L’UE confida che l’Italia lo sottoscriva, ma la scorsa settimana una mozione di maggioranza passata alla Camera impegna il Governo a non approvare il disegno di legge di ratifica del Mes alla luce dello stato dell’arte della procedura di ratifica in altri Stati membri e della relativa incidenza sull’evoluzione del quadro regolatorio europeo. Potrebbe essere una prima pietra d’inciampo nel dialogo UE-Italia e con il nuovo Governo Meloni.
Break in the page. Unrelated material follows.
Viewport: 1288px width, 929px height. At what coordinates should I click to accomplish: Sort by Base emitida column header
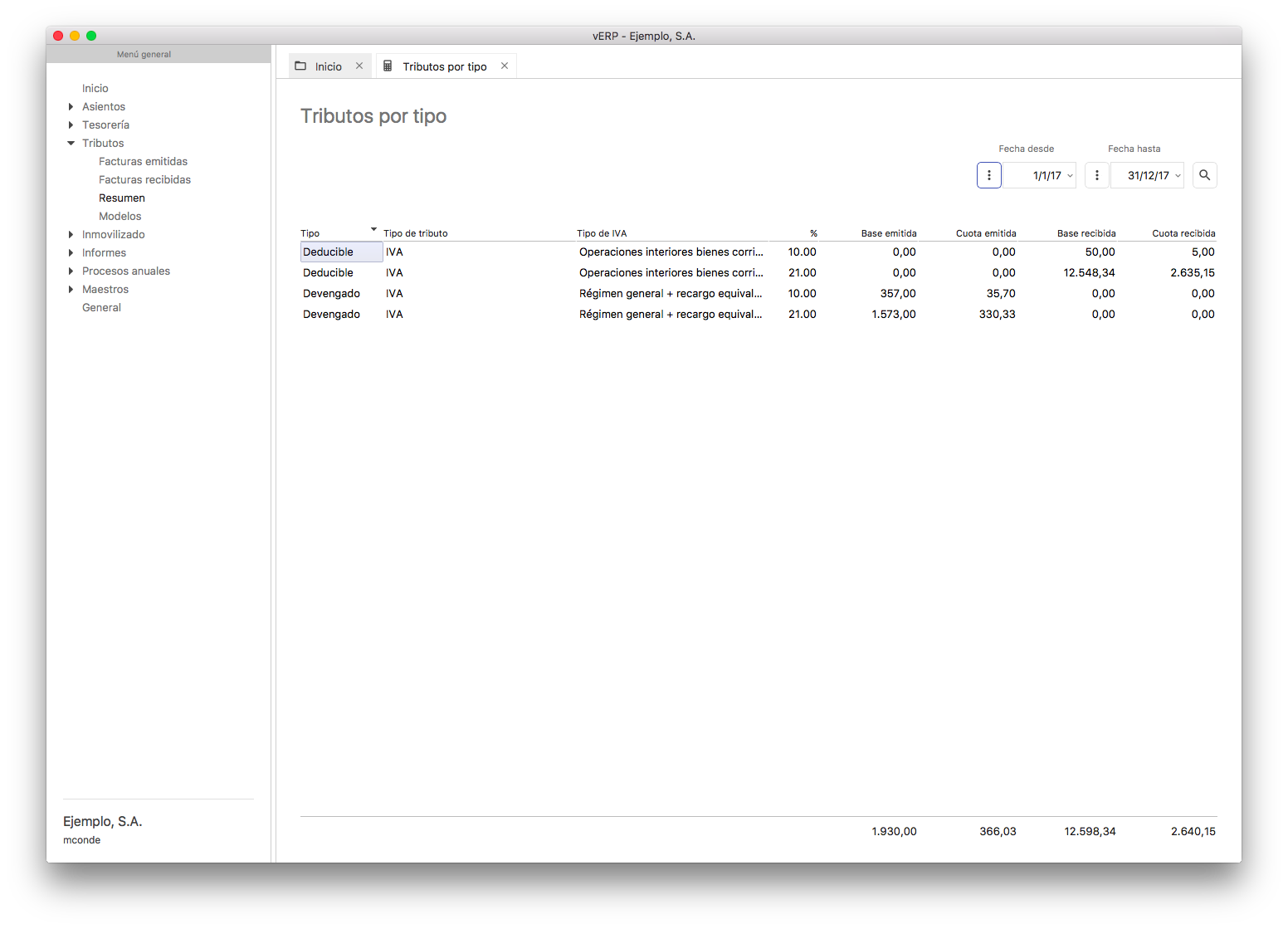(888, 233)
Bruxelles non vuole polemizzare e tiene un profilo basso.

“Non posso che ripetere di aver fiducia che l’Italia rispetti gli impegni politici assunti a non ho ragioni per assumere un altro scenario”. Così ha risposto un alto funzionario UE coinvolto nella preparazione delle riunioni dell’Eurogruppo alla domanda sulla posizione italiana riguardo alla ratifica del trattato del MES. Il fatto che l’Italia finora non abbia ratificato gli emendamenti a quel trattato “non ha effetti pratici dal momento che è in corso il processo costituzionale in Germania” (si attende il pronunciamento dell’Alta Corte tedesca in merito).

In ogni caso nella discussione dell’ultima riunione dell’Eurogruppo, indica la stessa fonte, “è stato confermato l’impegno dell’Italia” (alla ratifica), impegno “per il quale non abbiamo bisogno di chiedere una conferma. Il ministro dell’economia Giorgetti all’inizio di novembre aveva indicato che il Governo Meloni avrebbe seguito la linea del Governo Draghi (favorevole alla ratifica). Finora, dunque, tra Roma, Bruxelles e i Mercati c’è un idillio. Tutto lascia sperare che possa continuare. Perché le sfide che a breve e medio termine attendono il nostro Paese e l’Europa sono tante e richiedono un cocktail di equilibrio, moderazione e buon senso.